→ **Consignes de l'exercice**
a. D'après l'extrait sur Léon Bloy, de quel écrivain Bloy est-il l'égal selon François Angelier ?
b. Condensez en une courte liste le paragraphe de l'extrait sur Léon Bloy qui commence par « C'est encore cette attente exaspérée », sans perdre ses faits principaux.

C'est encore cette attente exaspérée qui fait de Léon Bloy moins notre contemporain (cf. p. 15; la barbe, d'ailleurs, que tous ces commentateurs qui se croient systématiquement obligés de nous bassiner avec la modernité ou la contemporanéité, au sens le plus bas, journalistique et non kierkegaardien, du terme, de tel ou tel auteur !) qu'un veilleur qui, quoi que nous fassions, se situe encore devant nous, comme Georges Bernanos d'ailleurs, dont il est l'égal selon François Angelier. Comme il est évident, aussi, que ce «pur pèlerin et crieur public de la foi» vivant avec celle qu'il arracha du caniveau une «période d'effervescence mystique et millénariste intense» (p. 63) ne pouvait que heurter les «vieilles pétoires fendillées, tout en désuétudes traditionalistes, en prudes demi-mesures et prudence de pensée» (p. 60); il est très drôle de voir que ce sont pourtant les descendants de ces mêmes hongres (qui parviennent à se reproduire sans utiliser leur sexe rabougri, je crois que nous tenons là le miracle de la génération spontanée catholique !) qui aujourd'hui évoquent le centenaire de la mort de Léon Bloy mais aussi le livre de François Angelier stigmatisant ces eunuques, livre qui leur permet, au passage, de rédiger mollement leurs petites fiches.

→ **Données**
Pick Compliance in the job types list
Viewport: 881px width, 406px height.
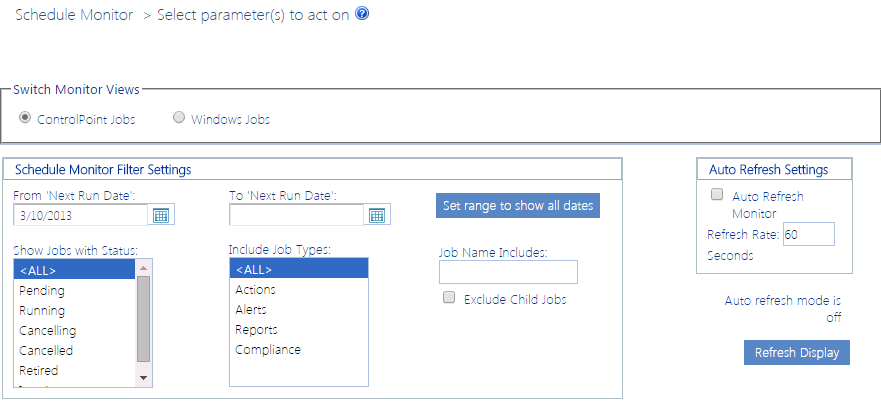click(268, 349)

→ **Réponses**
a. Georges Bernanos.

b.
- Son attente exaspérée fait de Léon Bloy moins notre contemporain qu'un veilleur toujours situé devant nous, comme Georges Bernanos, dont il est l'égal selon François Angelier.
- L'auteur s'agace des commentateurs qui vantent sans cesse la modernité ou la contemporanéité d'un auteur, au sens journalistique du terme.
- Ce « pur pèlerin et crieur public de la foi » a vécu une période d'effervescence mystique et millénariste intense avec celle qu'il arracha du caniveau. Il ne pouvait donc que heurter les traditionalistes frileux.
- Ironie relevée par l'auteur : les descendants de ces traditionalistes évoquent aujourd'hui le centenaire de la mort de Bloy. Ils citent aussi le livre d'Angelier qui les stigmatise et s'en servent pour rédiger mollement leurs petites fiches.